Illustration by Jonathan Hankin

Writing in this space a year ago about President Obama’s opening to Cuba (Zeidman and Sanchez, Don’t take eye off potential Cuban prize, March 2015), we speculated that the hotel companies would be the first franchisors to raise their hands. Now they have. Let’s take a look at what’s happened in a year, and what it means for franchising.

On March 20, Barack Obama became the first sitting U.S. president to visit Cuba in the lifetimes of all but a tiny sliver of living Americans. The presidential visit capped a process set in motion over two years before, involving secret meetings and negotiations, U.S. softening of sanctions and the re-establishment of diplomatic relations between Cuba and the United States.  

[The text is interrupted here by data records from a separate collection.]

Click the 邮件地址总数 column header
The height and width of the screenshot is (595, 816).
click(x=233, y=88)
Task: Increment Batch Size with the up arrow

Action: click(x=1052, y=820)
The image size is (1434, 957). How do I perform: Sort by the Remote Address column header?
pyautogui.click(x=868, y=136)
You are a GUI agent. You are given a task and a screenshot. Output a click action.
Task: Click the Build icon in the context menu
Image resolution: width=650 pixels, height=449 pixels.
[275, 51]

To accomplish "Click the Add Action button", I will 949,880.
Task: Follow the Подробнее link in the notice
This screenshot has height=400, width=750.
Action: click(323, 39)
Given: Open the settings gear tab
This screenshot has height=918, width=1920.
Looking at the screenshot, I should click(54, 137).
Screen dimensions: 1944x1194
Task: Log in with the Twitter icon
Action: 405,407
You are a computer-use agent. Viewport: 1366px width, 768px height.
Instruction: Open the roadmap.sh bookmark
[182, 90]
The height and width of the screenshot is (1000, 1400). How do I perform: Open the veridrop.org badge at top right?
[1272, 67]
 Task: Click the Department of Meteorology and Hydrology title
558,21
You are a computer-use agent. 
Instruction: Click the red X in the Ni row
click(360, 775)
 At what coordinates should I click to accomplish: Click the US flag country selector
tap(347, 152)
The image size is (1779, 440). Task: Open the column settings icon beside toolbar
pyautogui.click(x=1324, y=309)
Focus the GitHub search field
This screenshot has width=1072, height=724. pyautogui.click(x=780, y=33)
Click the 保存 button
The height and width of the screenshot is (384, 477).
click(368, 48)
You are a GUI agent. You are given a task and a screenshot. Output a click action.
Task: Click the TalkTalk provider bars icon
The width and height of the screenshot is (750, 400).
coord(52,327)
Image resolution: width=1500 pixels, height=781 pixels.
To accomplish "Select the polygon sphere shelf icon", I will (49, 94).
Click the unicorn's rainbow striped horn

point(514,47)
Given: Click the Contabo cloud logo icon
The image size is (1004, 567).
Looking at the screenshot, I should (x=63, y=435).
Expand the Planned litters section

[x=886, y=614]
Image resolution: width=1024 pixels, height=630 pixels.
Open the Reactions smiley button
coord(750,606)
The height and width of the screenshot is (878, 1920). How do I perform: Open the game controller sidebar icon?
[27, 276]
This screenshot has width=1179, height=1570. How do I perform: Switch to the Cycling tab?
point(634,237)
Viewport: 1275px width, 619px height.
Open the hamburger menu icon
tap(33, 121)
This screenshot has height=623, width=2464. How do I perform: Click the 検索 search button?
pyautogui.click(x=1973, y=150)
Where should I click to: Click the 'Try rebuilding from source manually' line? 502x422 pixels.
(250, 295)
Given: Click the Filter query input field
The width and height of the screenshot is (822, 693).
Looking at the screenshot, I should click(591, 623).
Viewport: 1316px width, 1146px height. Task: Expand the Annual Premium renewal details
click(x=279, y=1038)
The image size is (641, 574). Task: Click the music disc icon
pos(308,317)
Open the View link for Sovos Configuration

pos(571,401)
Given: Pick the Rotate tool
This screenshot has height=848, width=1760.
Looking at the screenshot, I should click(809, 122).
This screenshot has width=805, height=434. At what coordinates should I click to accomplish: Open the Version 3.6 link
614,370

On the eve of the president’s landing in Havana, his administration also issued a ground-breaking decision of special interest to franchisors. Indeed it did involve hotels: the authorization to Starwood Hotels to manage and operate hotels in Cuba.  

The decision to allow Starwood to manage hotels under its Luxury Collection and Sheraton Four Points brands has its own interesting trajectory and, importantly, one that indicates what the Obama Administration is willing to allow under the sanctions that still remain in place with respect to Cuba.

As we reported, on December 17, 2014, President Obama announced he was charting a new course in U.S-Cuba policy. While wholesale changes in U.S.-Cuba sanctions require repeal by Congress, the president’s strategy is nonetheless clear: He seeks to “increase people-to-people contact, support civil society in Cuba, and enhance the free flow of information to, from and among the Cuban people” by expanding the existing categories of travel authorized under the sanctions.  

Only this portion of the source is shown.